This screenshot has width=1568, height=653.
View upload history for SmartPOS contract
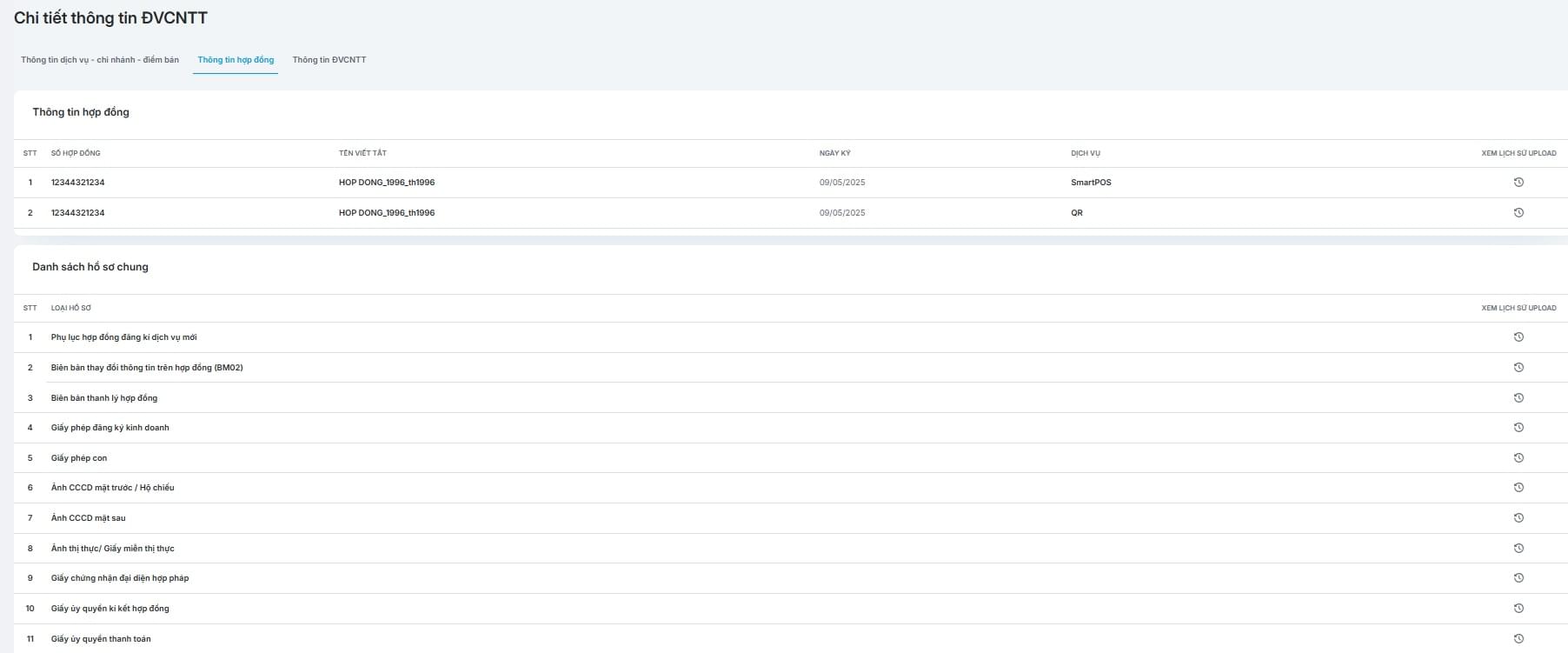(1518, 183)
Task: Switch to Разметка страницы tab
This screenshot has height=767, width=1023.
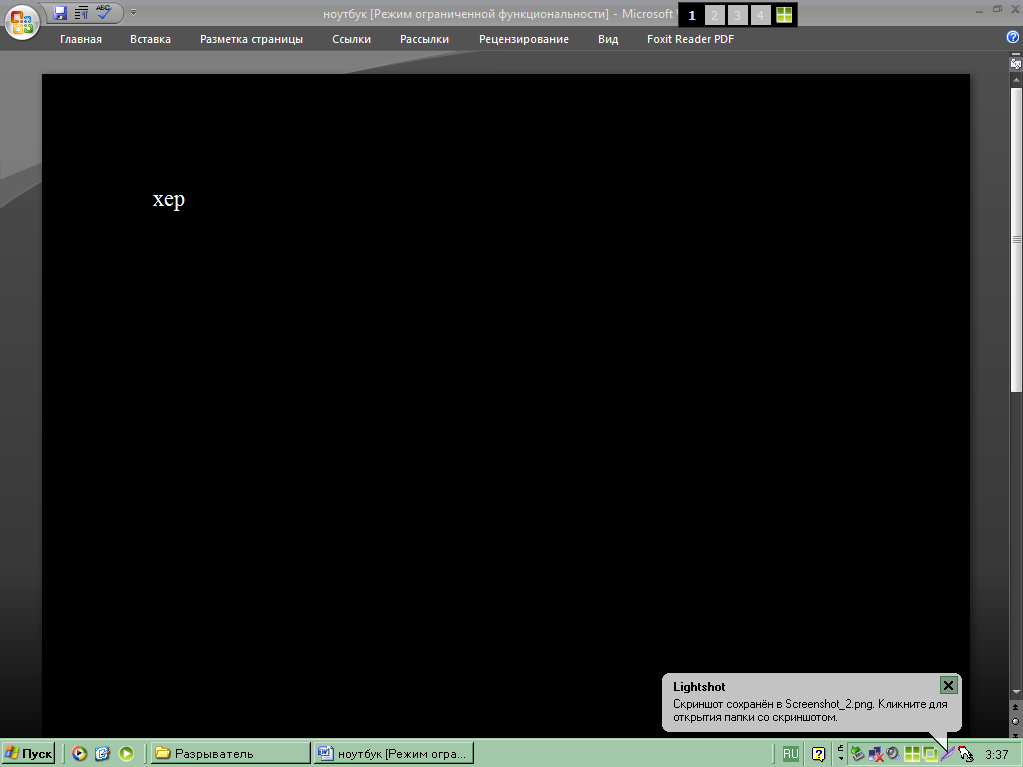Action: (251, 39)
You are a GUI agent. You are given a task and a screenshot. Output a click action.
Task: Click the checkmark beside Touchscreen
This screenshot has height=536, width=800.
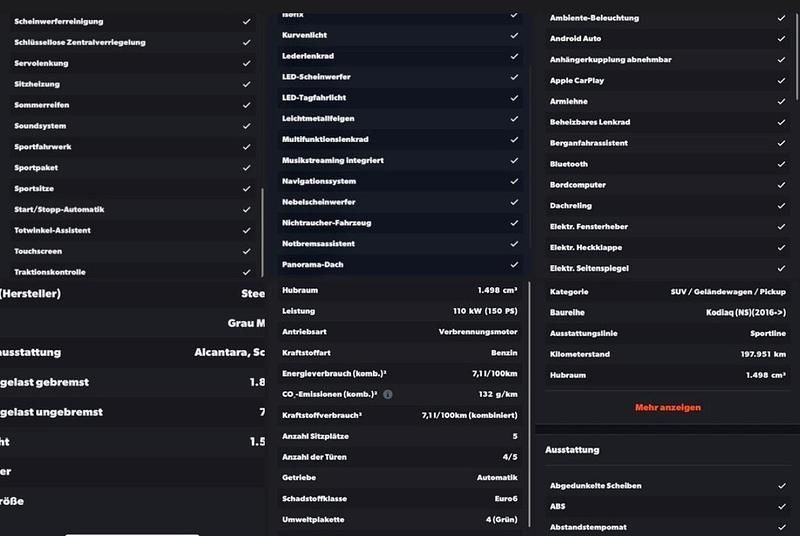click(x=246, y=251)
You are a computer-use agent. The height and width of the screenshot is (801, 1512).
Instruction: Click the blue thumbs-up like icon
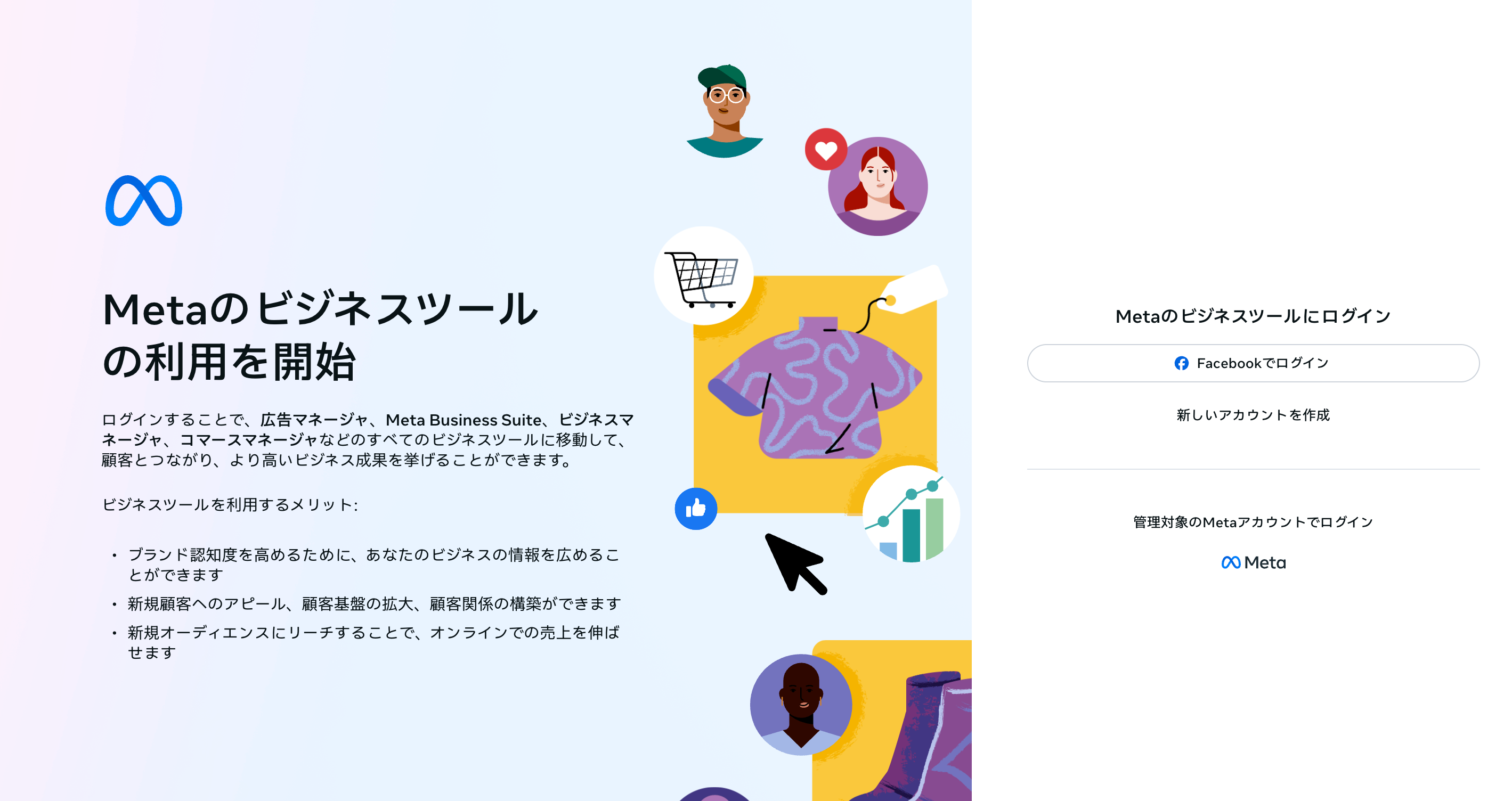pyautogui.click(x=696, y=509)
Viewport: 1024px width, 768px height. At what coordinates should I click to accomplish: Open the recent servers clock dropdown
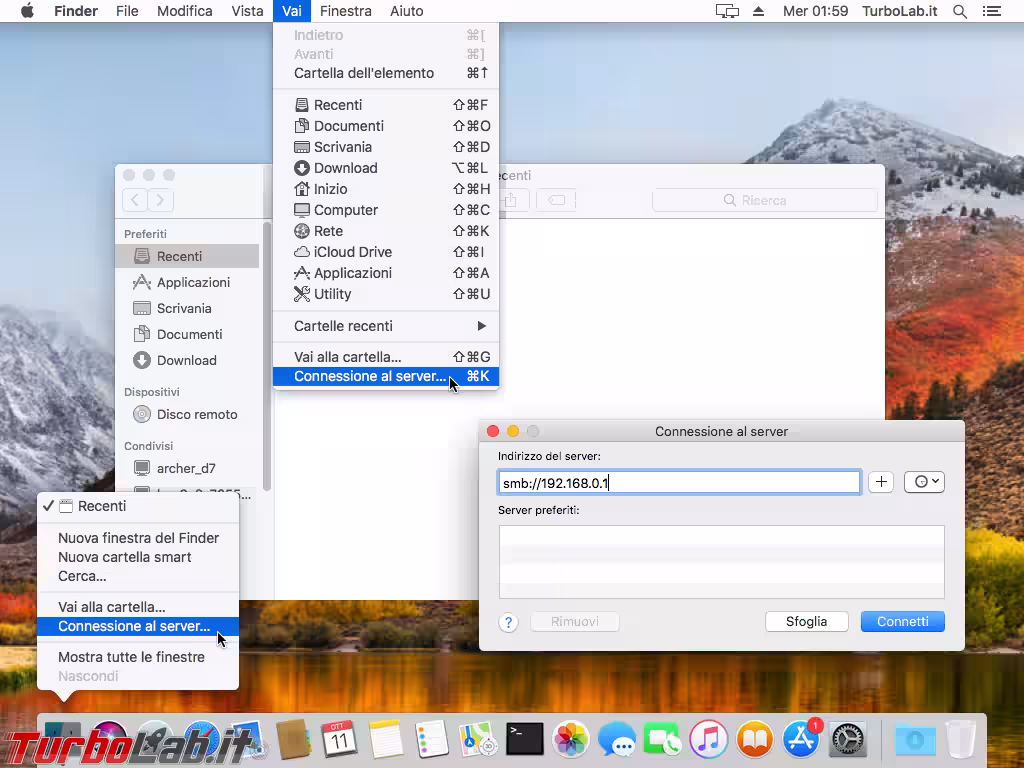(x=924, y=481)
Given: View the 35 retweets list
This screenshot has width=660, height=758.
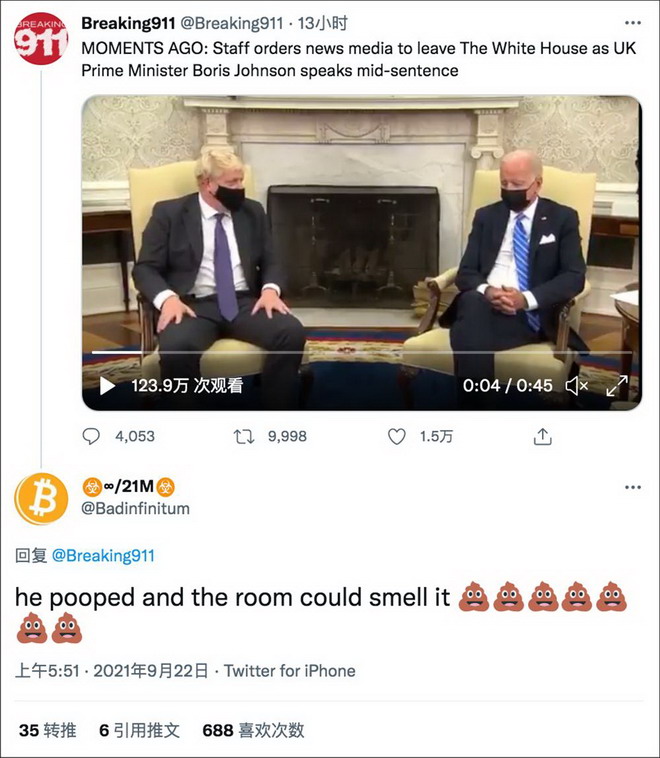Looking at the screenshot, I should 47,730.
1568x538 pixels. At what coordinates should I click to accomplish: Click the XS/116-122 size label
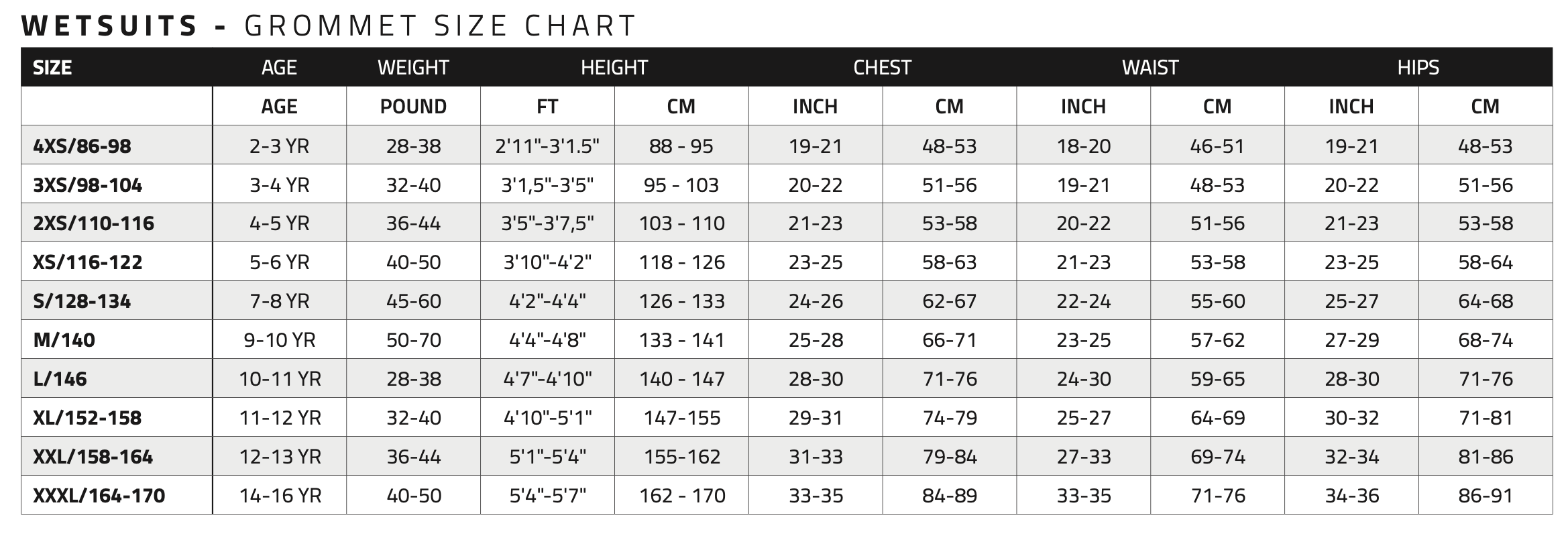pyautogui.click(x=88, y=262)
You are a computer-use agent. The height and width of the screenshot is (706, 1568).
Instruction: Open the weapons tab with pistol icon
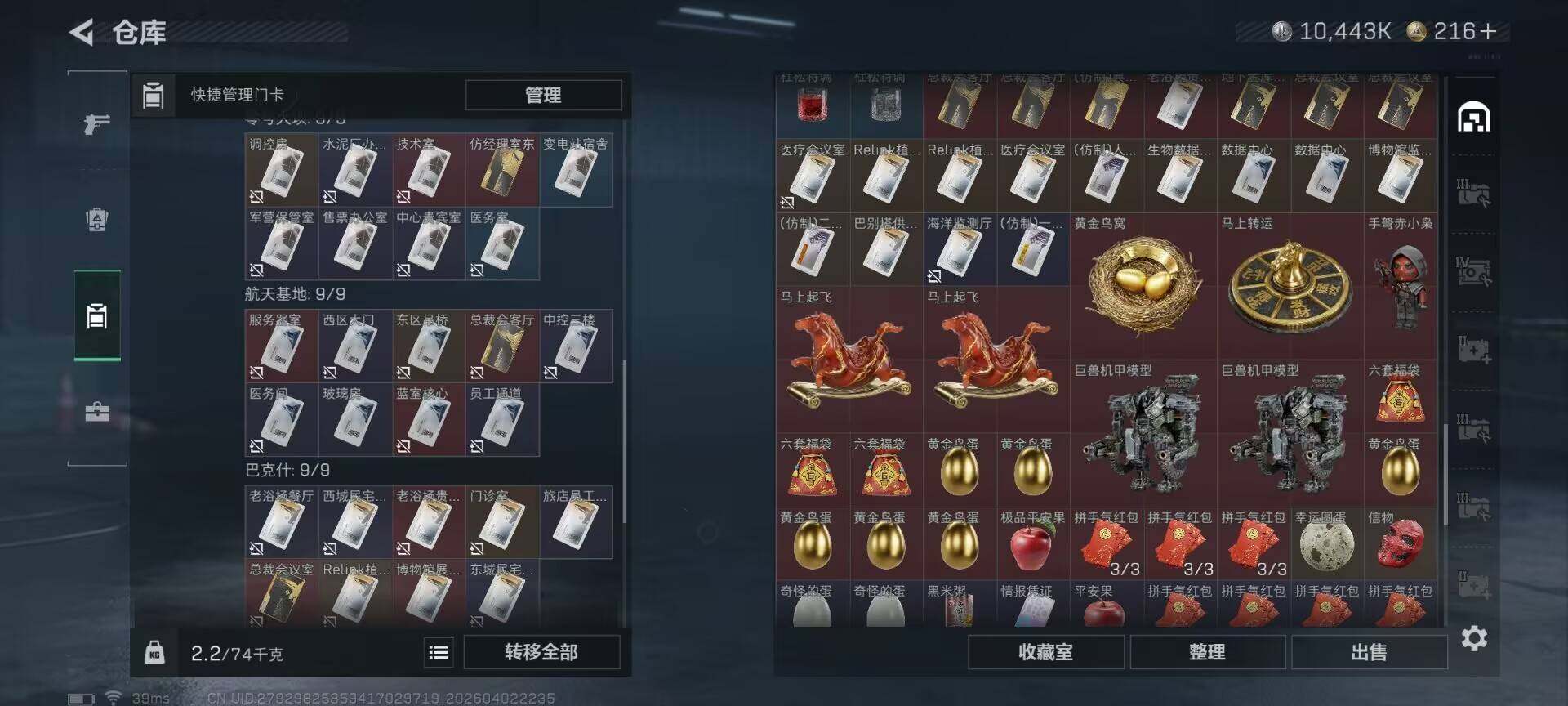point(97,123)
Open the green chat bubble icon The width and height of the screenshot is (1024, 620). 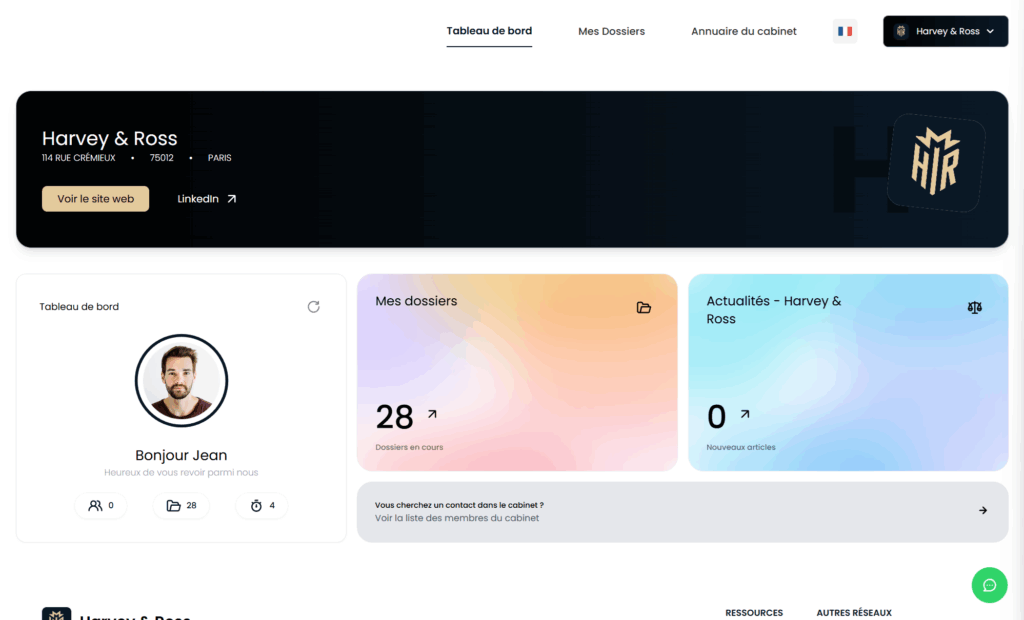[989, 585]
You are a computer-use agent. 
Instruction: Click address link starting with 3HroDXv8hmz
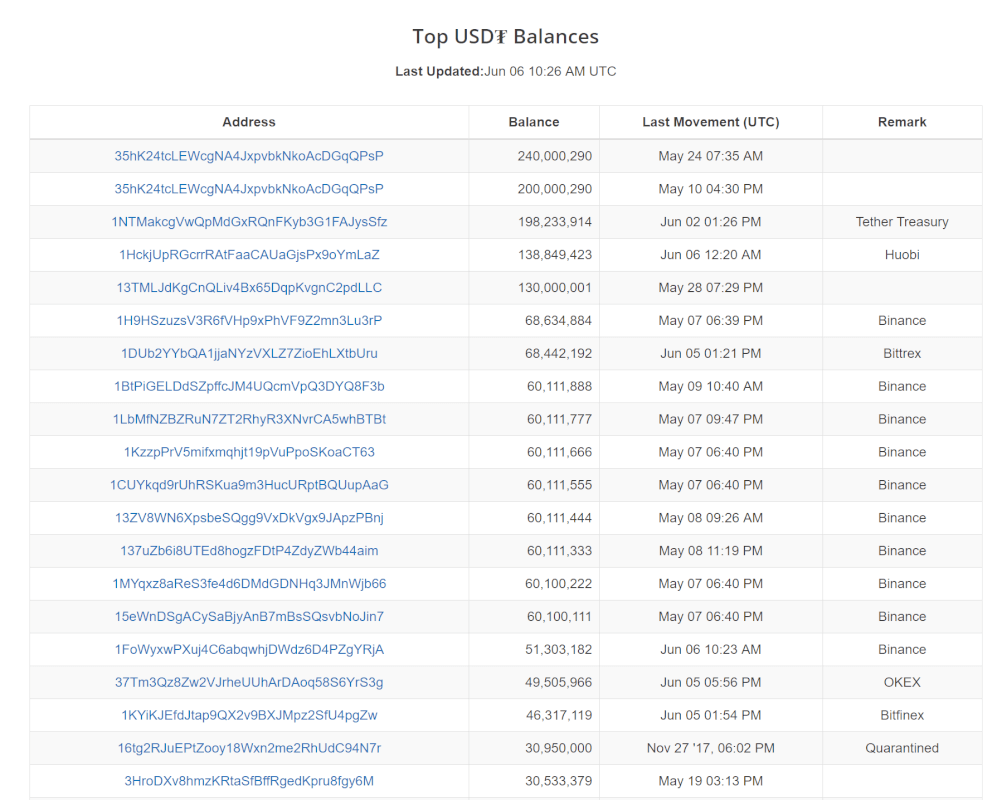tap(249, 781)
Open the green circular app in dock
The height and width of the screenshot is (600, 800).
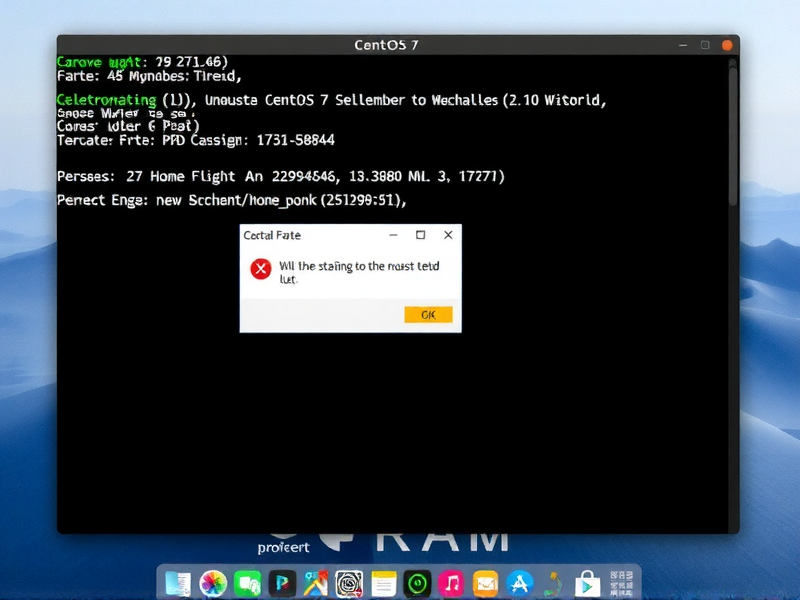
========================================================================
Pictures aside, return exactly the lines from the data above, starting at the line that has "You are a GUI" and ending at the line that has "Given: View the 35 retweets list", both included.

Expected output:
You are a GUI agent. You are given a task and a screenshot. Output a click action.
Task: Click the checkmark beside Touchscreen
This screenshot has height=536, width=800.
click(x=246, y=251)
You are a computer-use agent. The height and width of the screenshot is (801, 1512).
Instruction: Click the blue thumbs-up like icon
pyautogui.click(x=696, y=509)
Viewport: 1024px width, 768px height. At what coordinates should I click to accomplish: Open the recent servers clock dropdown
(x=924, y=481)
Given: View the 35 retweets list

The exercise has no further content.